● YOUR ASSIGNMENT:
Would you repeat the entries below word for word and omit the pictures?

++++++++

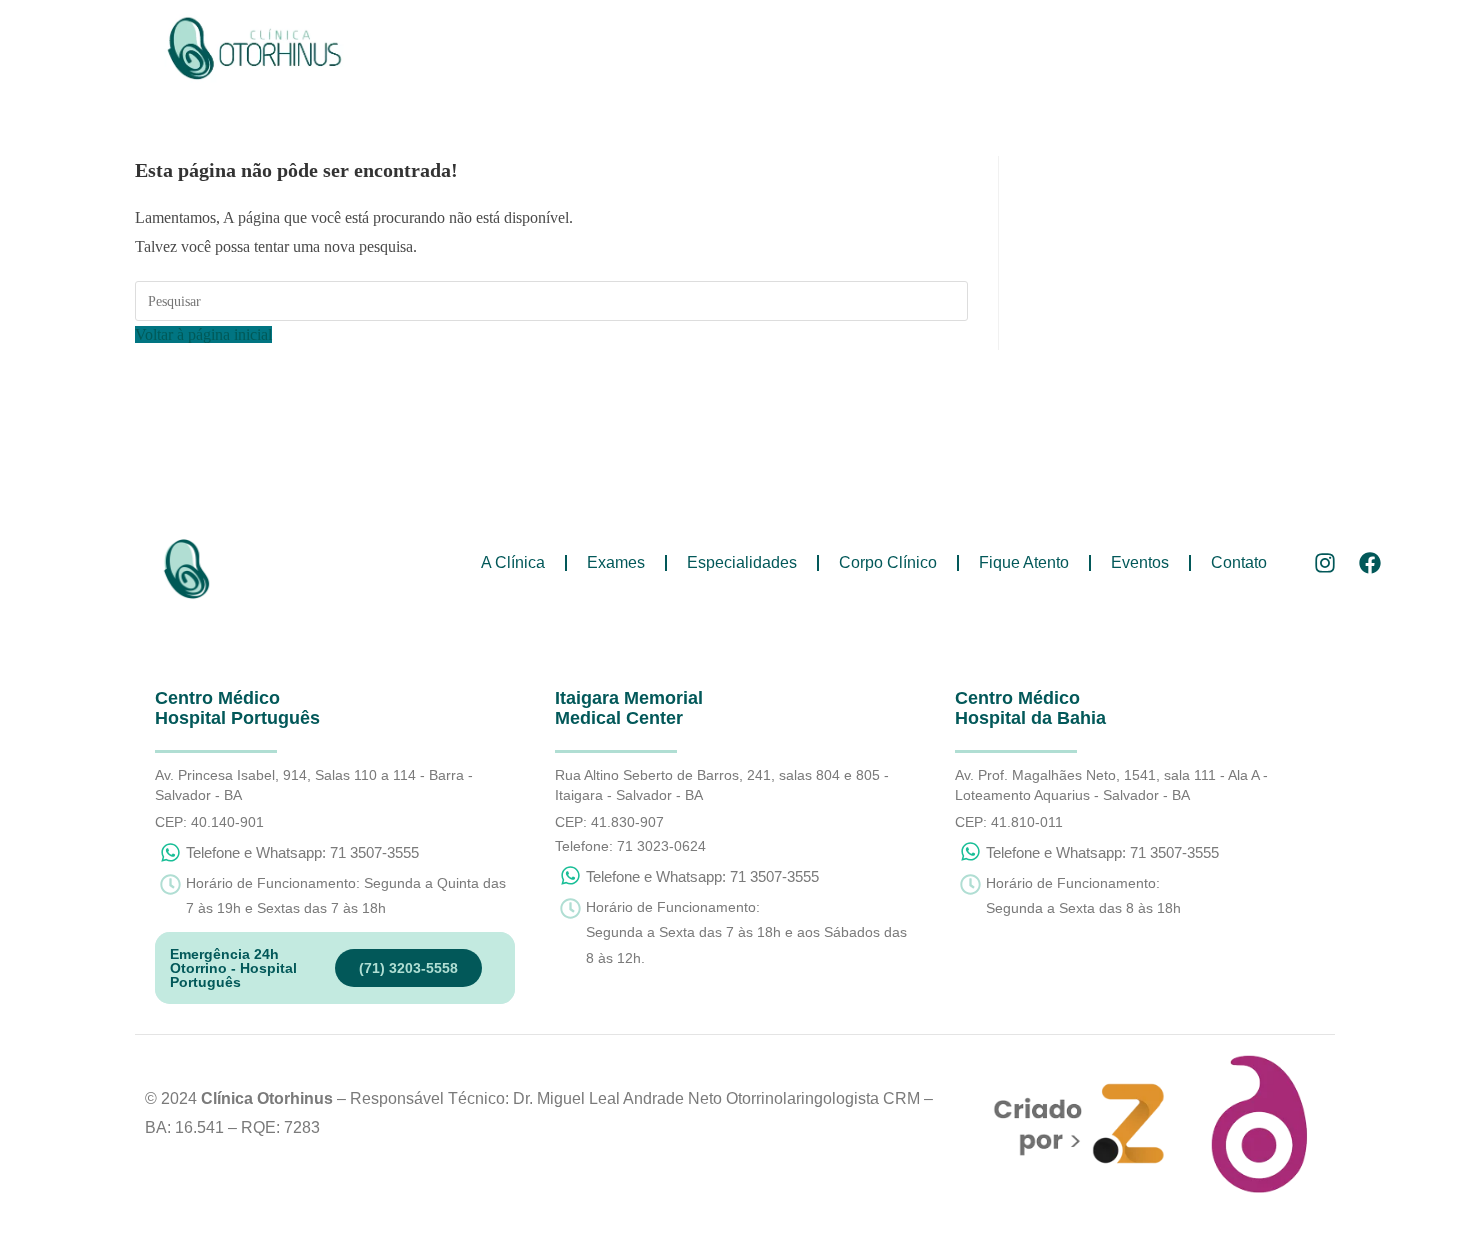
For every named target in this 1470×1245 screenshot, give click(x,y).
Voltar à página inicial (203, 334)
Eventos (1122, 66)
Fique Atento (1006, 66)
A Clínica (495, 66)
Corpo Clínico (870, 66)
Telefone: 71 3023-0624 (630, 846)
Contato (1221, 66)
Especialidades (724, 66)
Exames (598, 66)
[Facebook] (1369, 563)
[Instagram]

++++++++

● SOLUTION TO THIS PROBLEM:
For every named target in this 1470×1245 screenshot, give click(x,y).
Voltar à página inicial (203, 334)
Eventos (1122, 66)
Fique Atento (1006, 66)
A Clínica (495, 66)
Corpo Clínico (870, 66)
Telefone: 71 3023-0624 (630, 846)
Contato (1221, 66)
Especialidades (724, 66)
Exames (598, 66)
[Facebook] (1369, 563)
[Instagram]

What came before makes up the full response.